(Los Angeles) Movies barbie And Oppenheimera duo of feature films that topped the box office this summer, dominated the Golden Globe nominations on Monday.
A true cultural and commercial phenomenon, the film barbie by American Greta Gerwig was nominated nine times, notably in the categories “best comedy”, “best director” and “best song” (with three titles in the running).
Oppenheimera tortuous portrait of the designer of the atomic bomb directed by Christopher Nolan, has eight nominations, notably in the “best dramatic film” and “best director” categories.
In addition to the “Barbenheimer” duo, the nominations podium is completed by the films Killers of the Flower Moon by Martin Scorsese and Poor creatures by Yorgos Lanthimos, with seven nominations each.
The Golden Globes, the first awards ceremony of the season in the United States, will also honor television series Succession And The Last Of Us.
They will be held in Beverly Hills on January 7 and will be broadcast by the national network CBS, owned by the cinema giant Paramount, which replaced its competitor NBC.
With this change of broadcaster, a reshuffled jury and new owners, the Golden Globes are trying to boost their audiences and put aside the controversies of the past.
Worst audience score
Once placed just behind the Oscars in terms of audience, the “Globes” only attracted 6.3 million viewers in 2023, their worst audience score, after 18 million at the start of 2020, just before the COVID pandemic. -19.
A collapse despite the presence of heavyweights in the film industry like Steven Spielberg, Colin Farrell, Brad Pitt and Michelle Yeoh.
This year, other big names – Leonardo DiCaprio, Emma Stone, Robert Downey Jr and Ryan Gosling – are expected. We could also see Paul Giamatti, Bradley Cooper, Timothée Chalamet and Natalie Portman. Last January, Cate Blanchett shunned the ceremony.
It has lost its luster due to accusations of racism and corruption, and some critics in Hollywood say the reforms raise new ethical questions.
For decades, the Golden Globes were owned, operated and awarded by the Hollywood Foreign Press Association (HFPA). An eclectic group of around a hundred journalists covering the entertainment section for international media, often criticized by industry professionals for its amateurism and opacity.
These behind-the-scenes barbs came to light in 2021, when the Los Angeles Times had revealed that the organization had no black people and that its members accepted incredible gifts.
Quest for redemption
The ceremony was then boycotted the following year by Hollywood and remains in search of redemption.
The Golden Globes were bought in June by investors, including American billionaire Todd Boehly. The HFPA was disbanded and a new plan adopted to try to restore its former prestige.
Members of the old HFPA are now employees of the new Golden Globes corporation, paid to watch films, vote and write articles for the organization’s website.
A situation potentially leading to conflicts of interest.
Especially since some of the new owners are essential players in the industry. Like the production company Penske Media, which owns the magazines Variety And The Hollywood Reporteror the Eldridge company, which owns a stake in the A24 film studio, regularly in the running for Hollywood awards.

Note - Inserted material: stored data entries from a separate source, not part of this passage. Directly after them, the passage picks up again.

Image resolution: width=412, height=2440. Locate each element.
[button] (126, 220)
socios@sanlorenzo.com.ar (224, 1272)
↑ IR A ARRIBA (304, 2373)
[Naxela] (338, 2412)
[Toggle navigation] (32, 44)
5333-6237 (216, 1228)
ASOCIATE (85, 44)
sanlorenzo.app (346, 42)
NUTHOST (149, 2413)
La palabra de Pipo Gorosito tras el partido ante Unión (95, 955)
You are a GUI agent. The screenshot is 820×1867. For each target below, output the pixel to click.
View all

“There is something inappropriate about a Globes voter being paid to write on the Globes website about an actor he might nominate for a Golden Globe being brought back to the stage. a ceremony to the company for which he works”, recently pointed out the LA Times in an editorial.
For the newspaper, “the new model seems to be a gigantic public relations machine”.

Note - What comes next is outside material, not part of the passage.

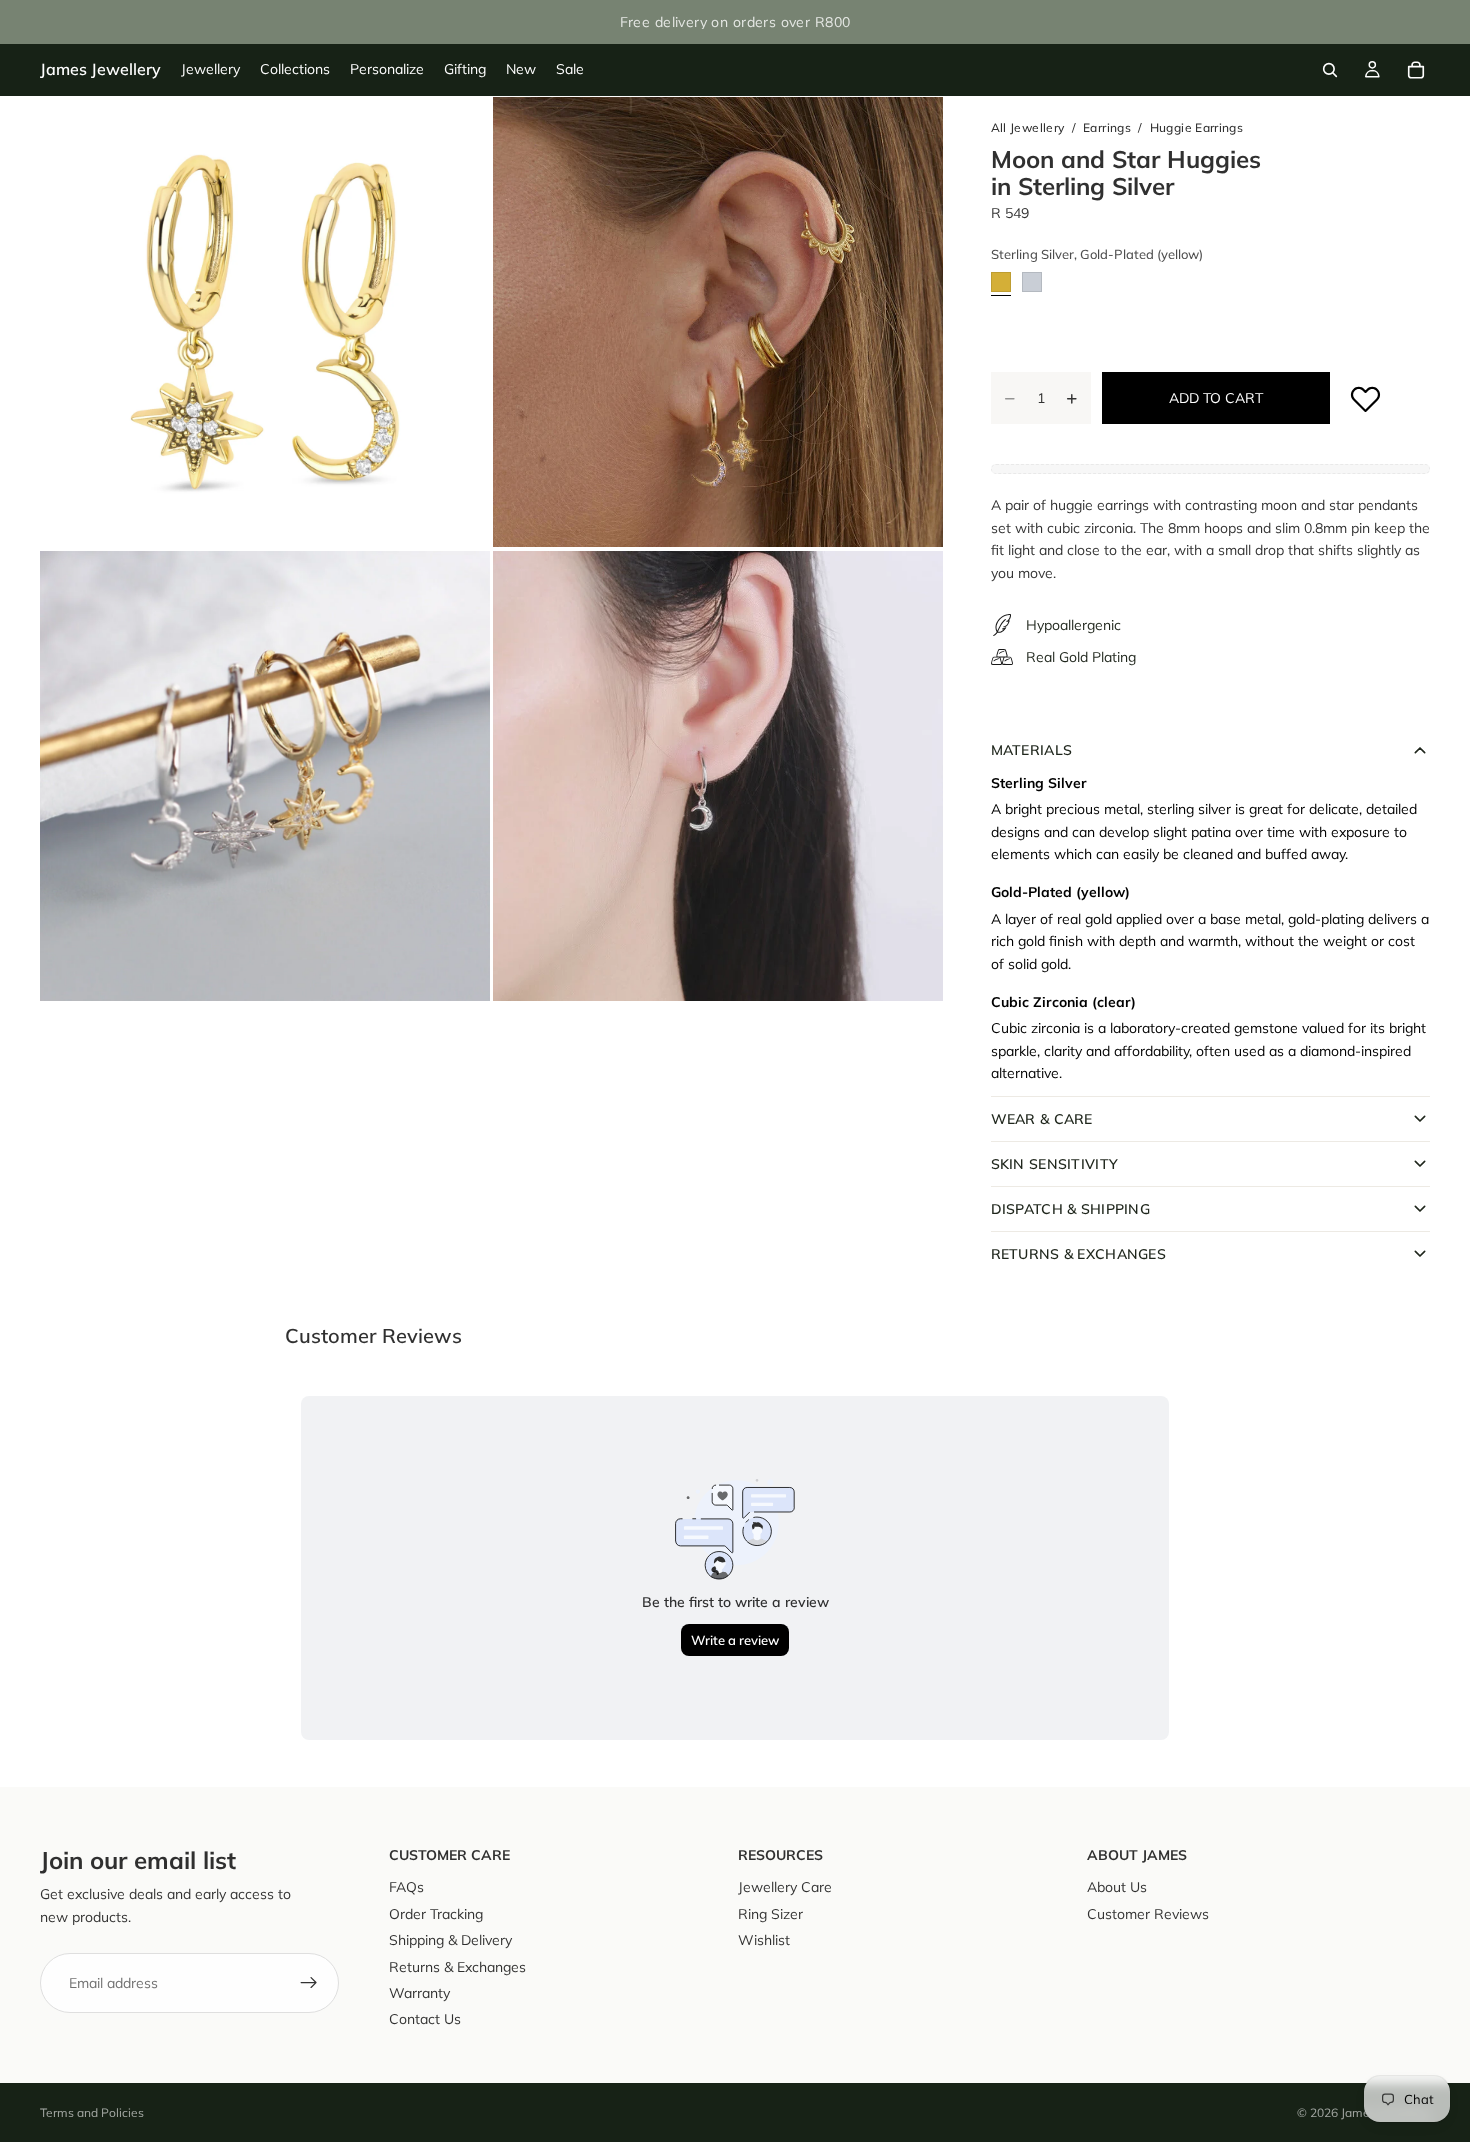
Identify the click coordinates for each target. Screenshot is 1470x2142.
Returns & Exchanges (457, 1966)
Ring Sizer (770, 1914)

But the new Golden Globes are defending themselves.
According to the organization, paying a salary of $75,000 to voters in Hollywood puts an end to a flawed system, where precarious journalists, often independent, accepted sumptuous gifts and luxurious all-expense-paid press trips from the studios.
More than 200 non-member, and therefore unpaid, voters from around the world were also designated for greater impartiality. And the new board includes respected industry veterans, like the ex-editor of VarietyTim Gray.